A typical method of removal is to scrape or cut the lesion off with procedures called curettage, electrodesiccation, or even simple scraping with a surgical razor. Curettage refers to cutting out the lesion with a curette, a spoon-shaped implement that has a sharp edge. Electrodesiccation uses an electric current to remove the skin tissue while it simultaneously controls bleeding. In both instances a biopsy is done to check on the status of the lesion. Both of these methods can cause scarring, and recurrence of the lesions is a problem.
Cryosurgery uses extreme cold, in the form of liquid nitrogen, to get rid of the unwanted tissue. This method doesn’t cause bleeding or scarring but it can leave behind a white mark that often doesn’t regain normal skin color. There is also a strong likelihood of recurrence.

When there are numerous actinic keratosis lesions present, two topical medications are sometimes used. The first, 5-fluorouracil (brand name Efudex), a chemotherapy agent for some cancers, is applied to the spots twice a day for three to five weeks. The side effects of this treatment can be significant, though temporary. Inflammation, burning, stinging, crusting, and some discomfort or pain are typical, but healing takes place one to two weeks after treatment is discontinued. It is considered a highly effective treatment.

Another chemotherapy agent used topically, masoprocol cream, 10% (brand name Actinex), is similar to 5-fluorouracil in terms of application and results, although there is a far higher risk of contact dermatitis with masoprocol than with 5-fluorouracil.

Immune response modulators are capable of selectively destroying abnormal skin cells. In a small study group “six men with actinic keratosis were treated with imiquimod 5% cream (trade name Aldara) three times a week for 6-8 weeks. In the event of a local skin reaction treatment was modified to two times per week. Results: All the AK [actinic keratosis] lesions were successfully cleared…. Histologically [under the skin], no apparent signs of persisting AK could be detected, and no recurrences were reported during follow up” (Source: British Journal of Dermatology, May 2001, pages 1050–1053). Aldara is a potential option to discuss with your physician.

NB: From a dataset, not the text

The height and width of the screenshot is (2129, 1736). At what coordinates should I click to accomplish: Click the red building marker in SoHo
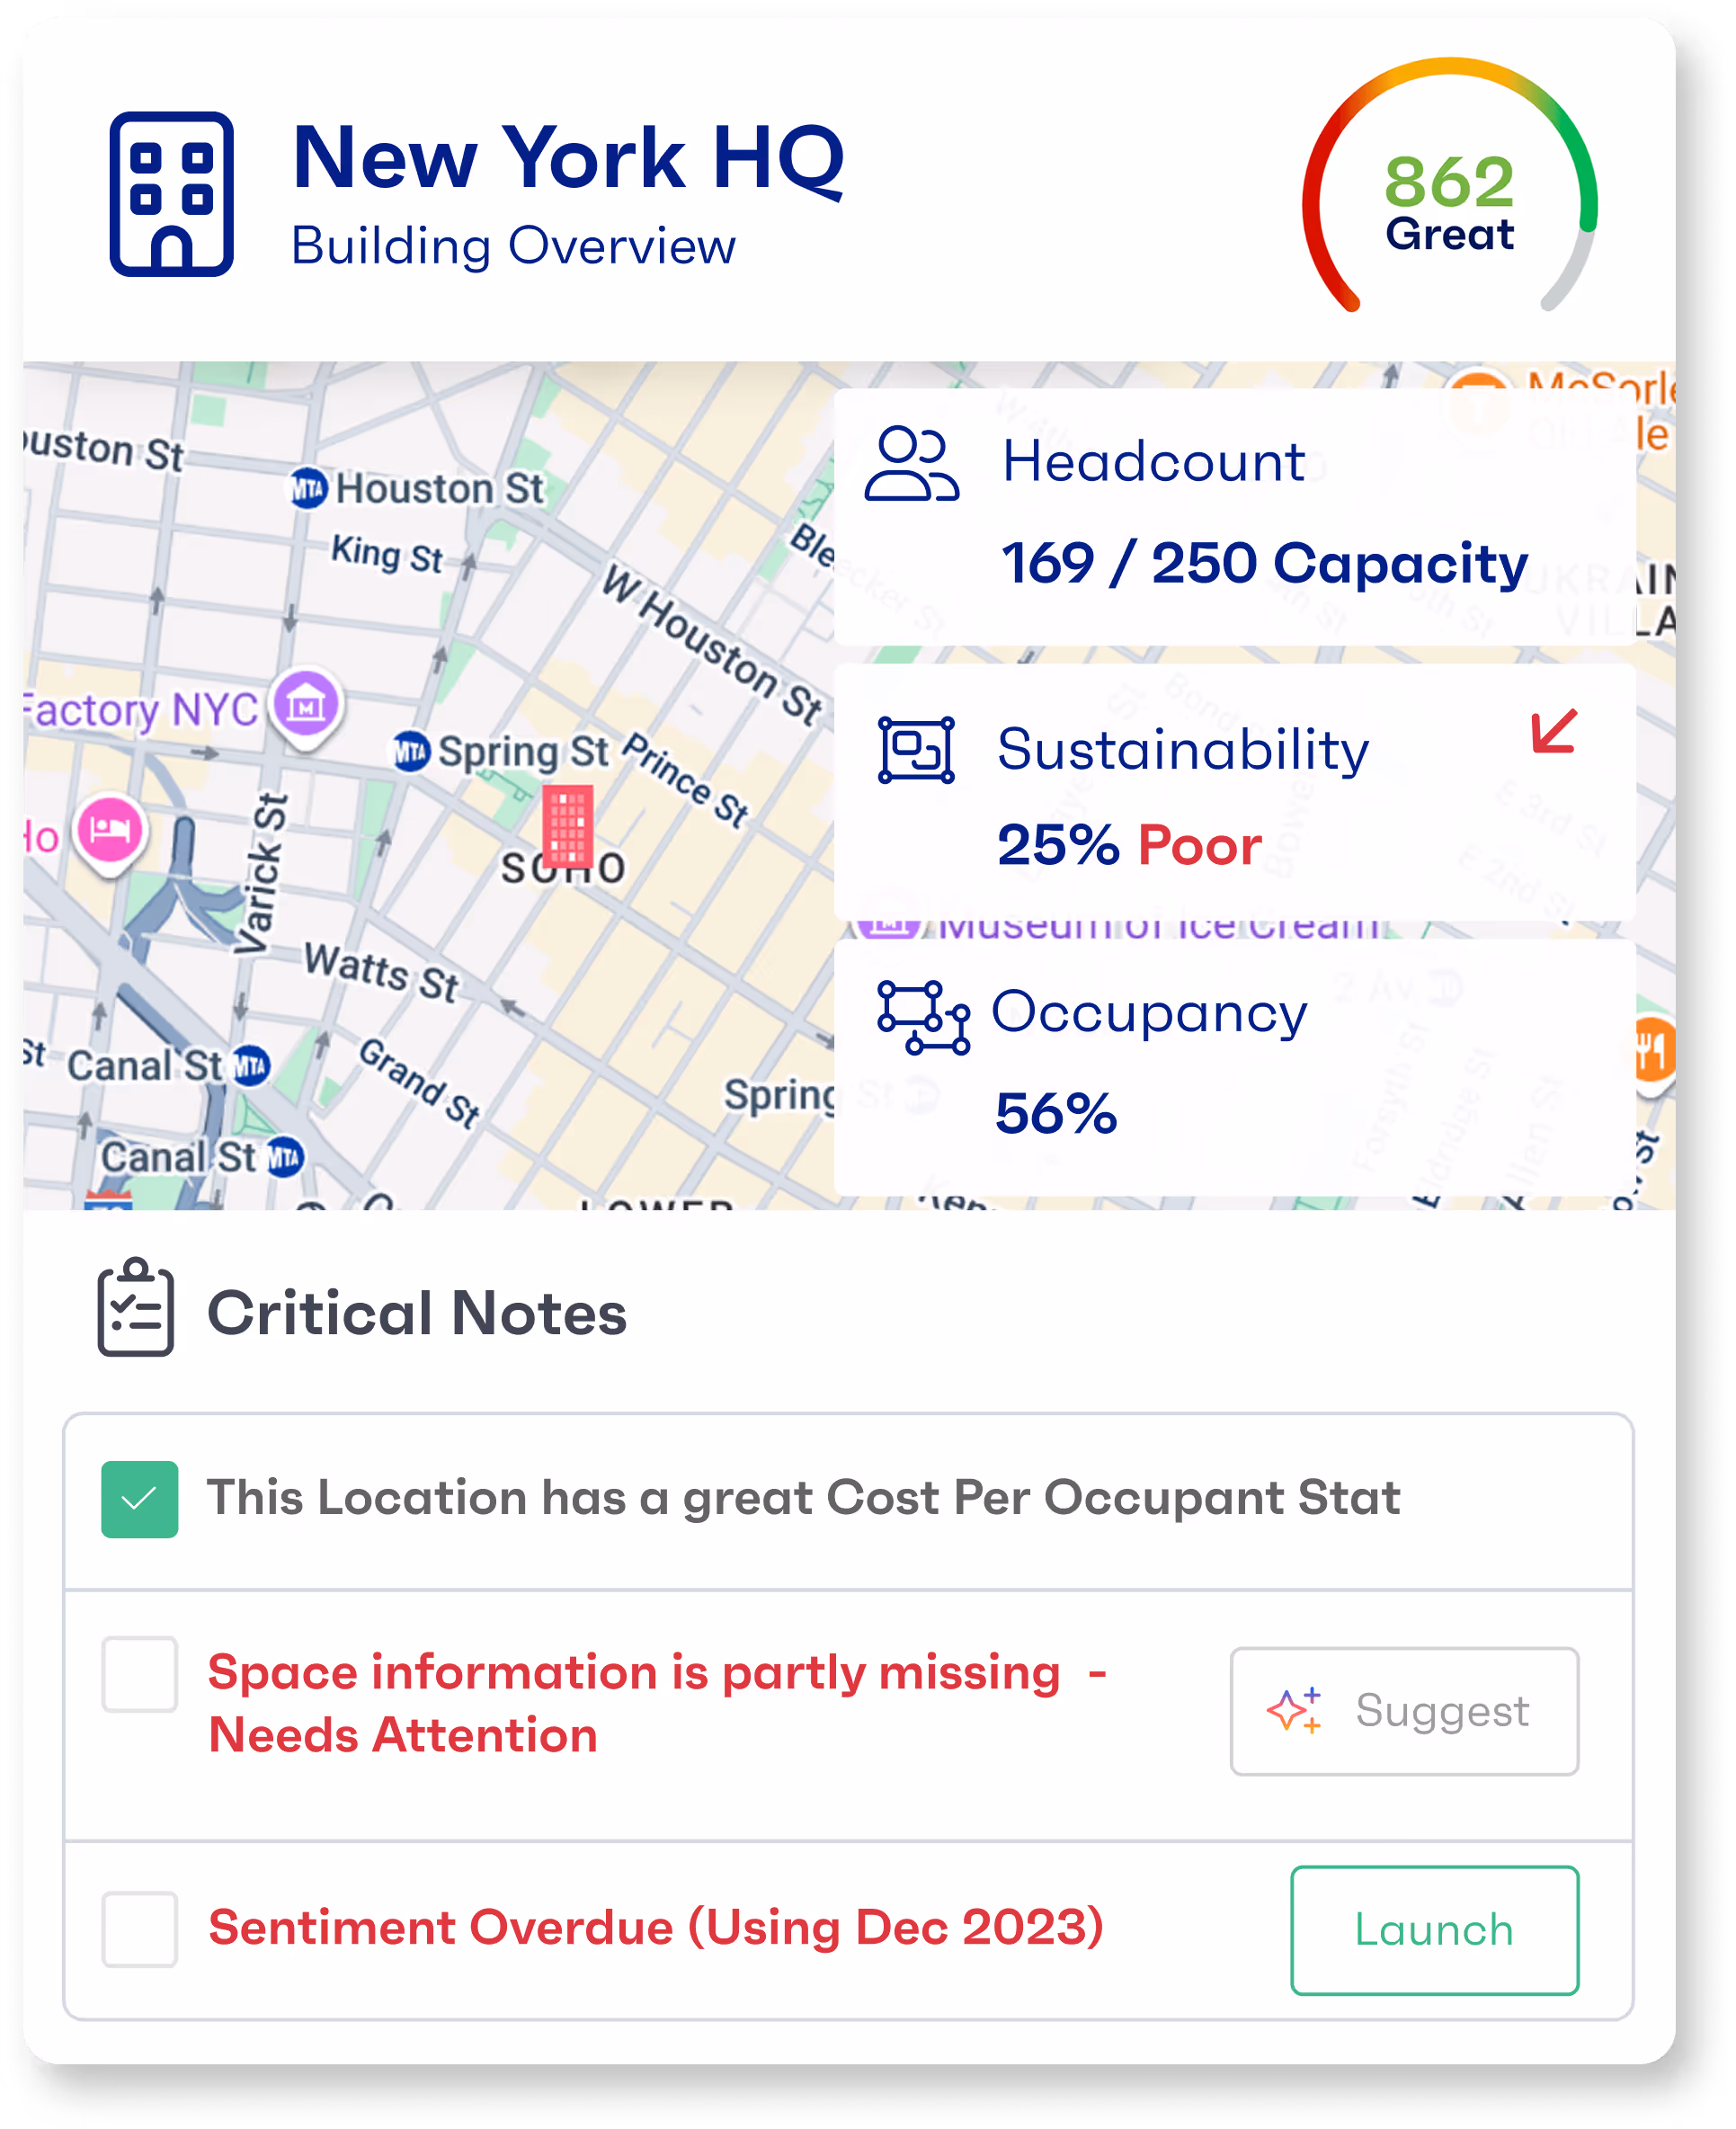pyautogui.click(x=567, y=825)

Chemical peeling uses trichloroacetic acid (TCA), which is applied under light sedation. Much like any other cosmetic chemical peel, this causes the top layers of the skin to slough off, to be replaced within a few weeks by growth of new skin. A TCA peel is used when deeper penetration is needed to remove the lesion. The downsides to this method are the need for sedation, which makes it rather inconvenient, and the prolonged healing time; the upside is that the eventual results are considered quite good.

The newest treatment recently approved by the FDA is called photodynamic therapy. This is an interesting procedure that involves the topical application by a physician of a prescription-only cream containing aminolevulinic acid (brand name Levulan Kerastick). About 14 to 18 hours after the cream has been applied, the area is exposed to a particular light source, called BLU-U or Blue Light, for approximately 15 to 20 minutes. This is considered a very successful treatment with little risk to skin. However, after the aminolevulinic acid has been applied, the skin becomes abnormally sensitive to daylight or bright indoor lighting until the treatment is completed. It is critical to wear sunlight-protective clothing and to avoid any exposure to the sun because sunscreens will not protect you. It is also important to avoid sitting close to any light source. Side effects during treatment usually include burning, a crawling feeling on skin, itching, numbness, and stinging sensations, darkening or lightening of treated skin, crusting, scabs, and red itchy bumps. However, once treatment is discontinued the reaction and brown spots are gone and tend not to return.